The P&L (Profit and Loss Statement). Revenue, direct costs, gross margin, overhead, and net profit for the period. The P&L shows whether the business is profitable. It does not show cash position, timing, or job-level performance. Most owners check the P&L monthly. SPM reviews gross margin by job alongside the P&L so job performance is visible at the same time as business performance.
The Balance Sheet. Assets (what you own), liabilities (what you owe), and net worth (the difference) at a point in time. For construction subcontractors the key items are: retainage receivable, costs in excess of billings (underbilled), billings in excess of costs (overbilled), and net worth trend. The balance sheet shows the financial position of the business not its profitability.

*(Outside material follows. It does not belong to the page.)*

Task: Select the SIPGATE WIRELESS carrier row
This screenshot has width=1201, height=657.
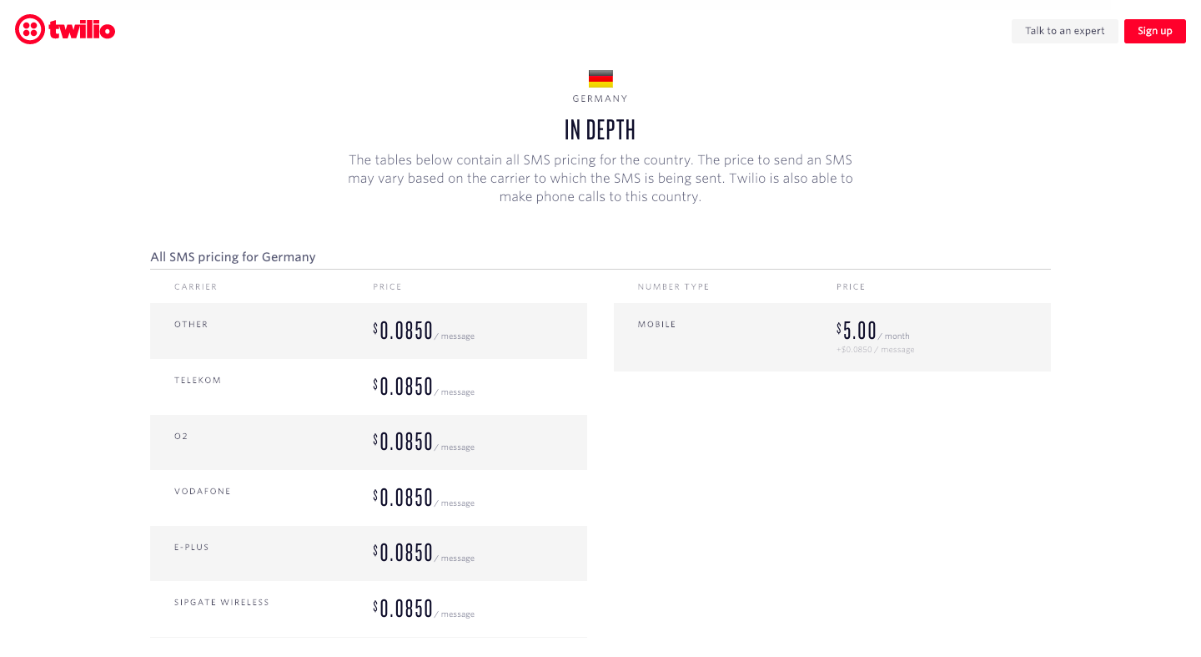Action: [x=368, y=609]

The WIP Schedule. Every active job showing: contract value, estimated cost at completion, actual cost to date, percentage complete, revenue earned, amount billed, and overbilled or underbilled position. The WIP is the document that verifies whether the P&L is accurate. A profitable P&L with jobs trending to losses on the WIP tells you the P&L will look worse next quarter.
The 13-Week Cash Flow Forecast. Every cash outflow and inflow mapped 13 weeks forward by week. Shows when the bank account will be short before it happens. The most actionable of the five documents because it creates lead time to act on gaps rather than reacting after they occur.
The AR Aging Report. Every outstanding invoice by age: current, 30 days, 45 days, 60 days, 90+ days. Shows earned revenue that has not been collected. SPM calls every invoice over 30 days every Monday. The AR aging drives the collections call list and tracks whether collections are improving or deteriorating month over month.